Description / Abstract:


Neural plasticity is now well accepted as a universal property of multi-cellular nervous systems. Plasticity has been studied in particular detail in the mammalian cerebral cortex. The word "plasticity" has been applied to a wide variety of cortical changes, so an initial question is always: what metric has been used to conclude that a plastic event has occurred? The chapters in this book illustrate important examples in which the metric for plasticity is physiological alterations in neuronal response properties or changes in behavioral skills. The locus of these changes is in the somatic sensory pathways to and within sensory cortex or motor cortex in response to a variety of challenges. The initial chapters discuss issues relevant to modifications in sensory processing.

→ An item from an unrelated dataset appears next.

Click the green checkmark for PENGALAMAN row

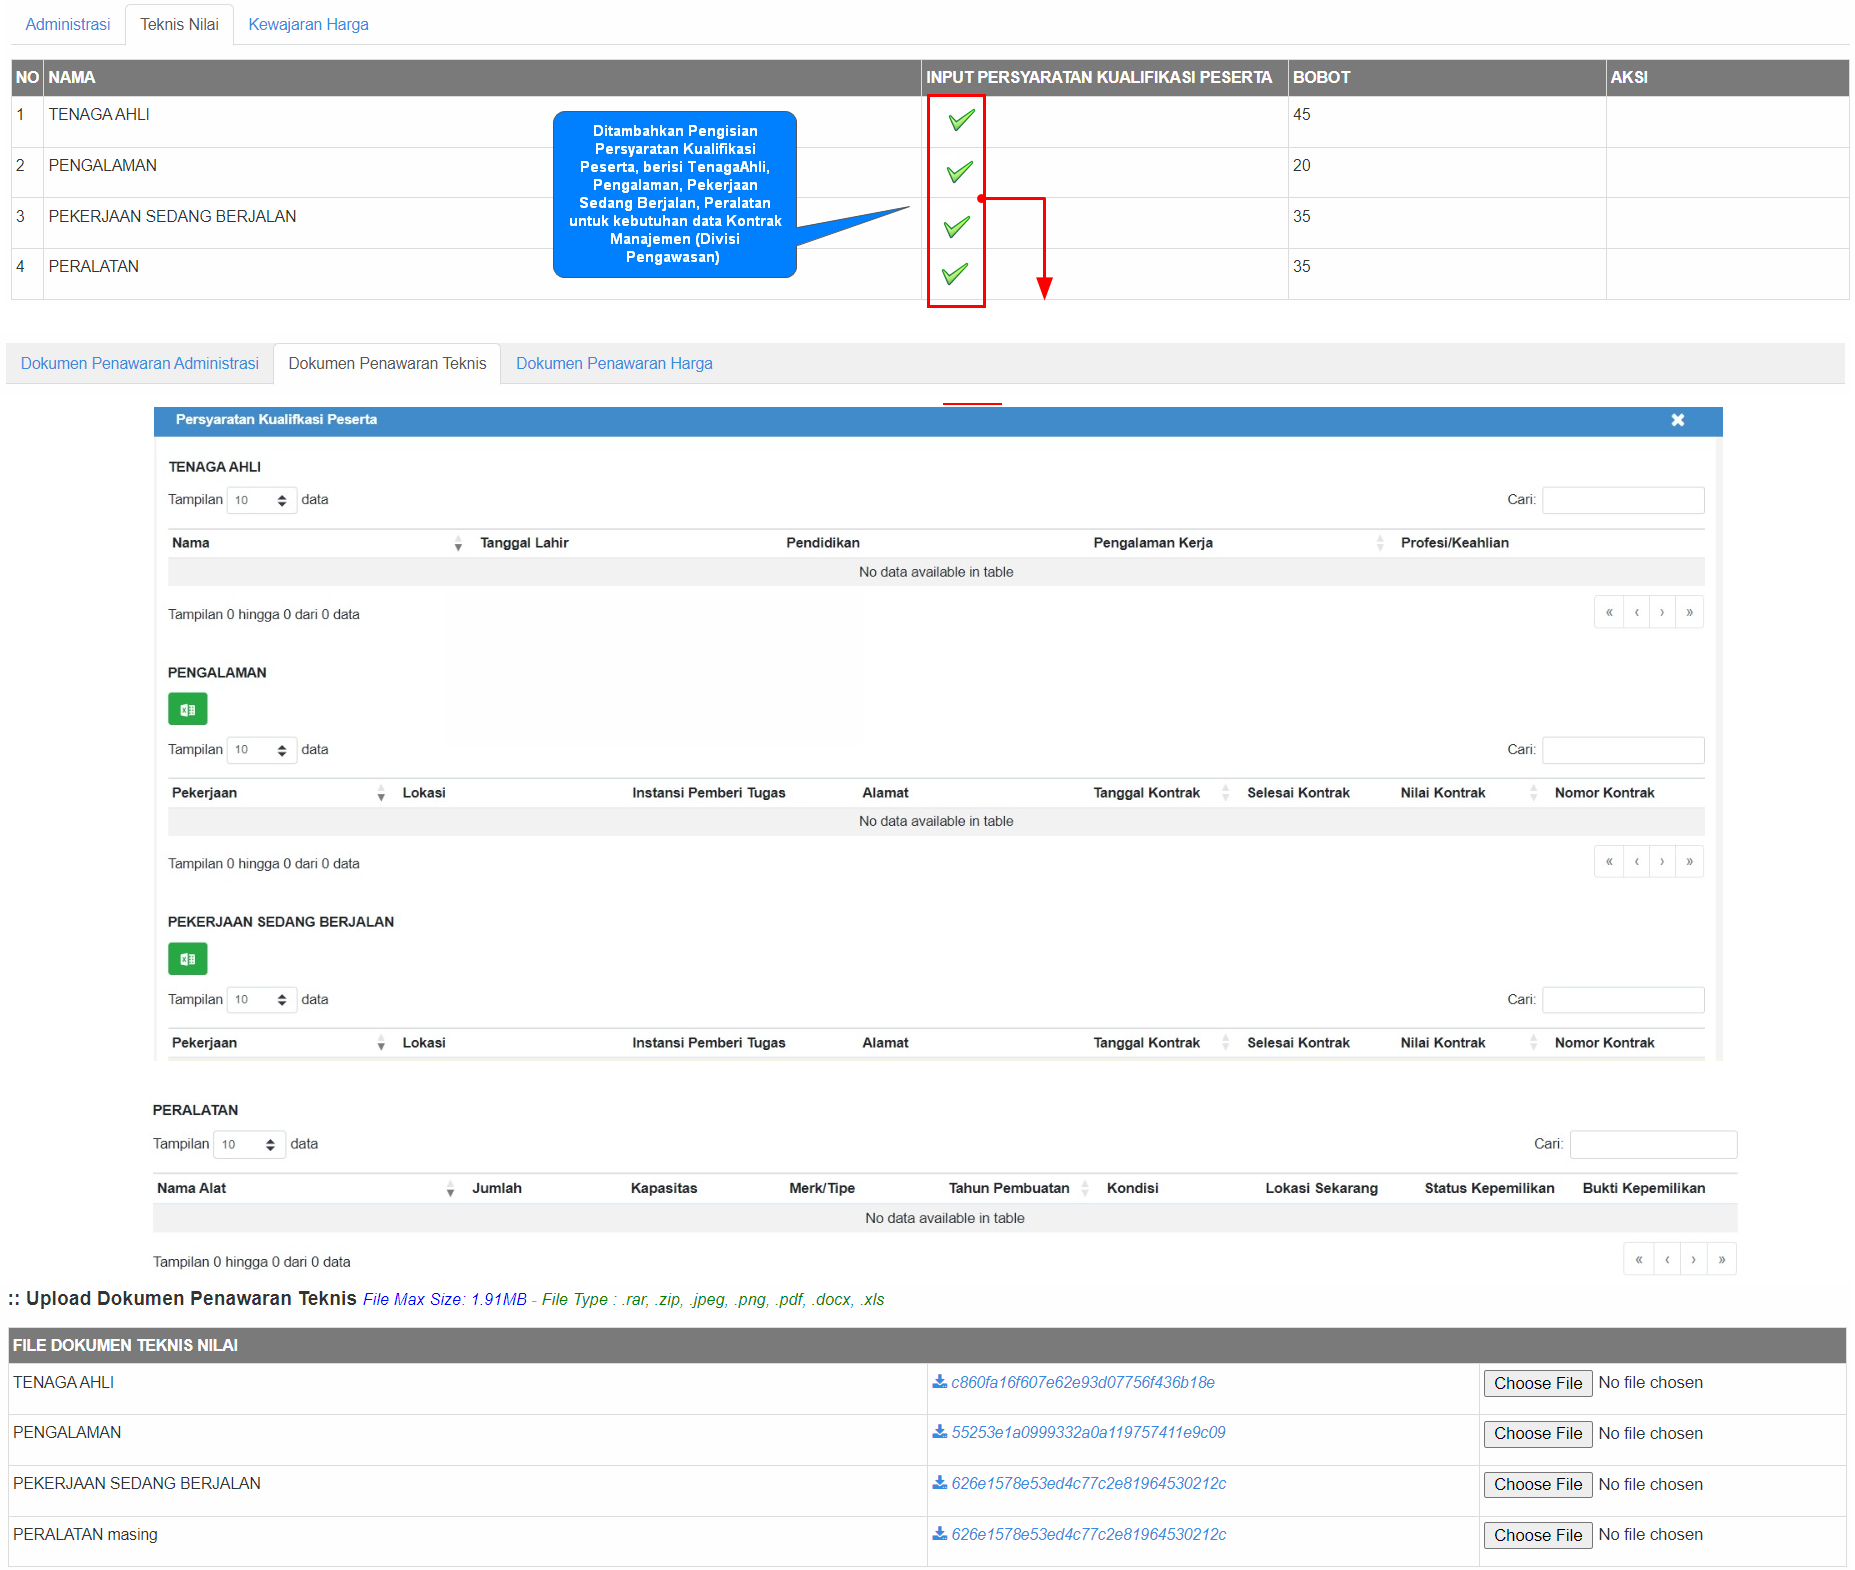(959, 172)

Although controversial and easy to ignore, an increasing number of investigators are convinced that silent neurons need further study. In somatic sensory cortex the silent neuron idea is linked to a 1988 paper by Robert Dykes and Yves Lamour in which they showed that a large fraction of cortical cells did not fire action potentials in response to tactile stimuli, even though the cells seemed healthy and responded vigorously to locally applied glutamate. Their hypothesis that the silent neurons become wired into cortical circuits during learning was too novel, and arrived too early, to be embraced by other workers in the field without additional lines of evidence. Strong evidence for the existence of silent neurons has since appeared, and the chapter by Michael Brecht and his colleagues in this book poses important questions about the silent neurons' role in cortical function. The specific contribution of these neurons to cortical plasticity is a particularly important ongoing idea that remains to be clarified.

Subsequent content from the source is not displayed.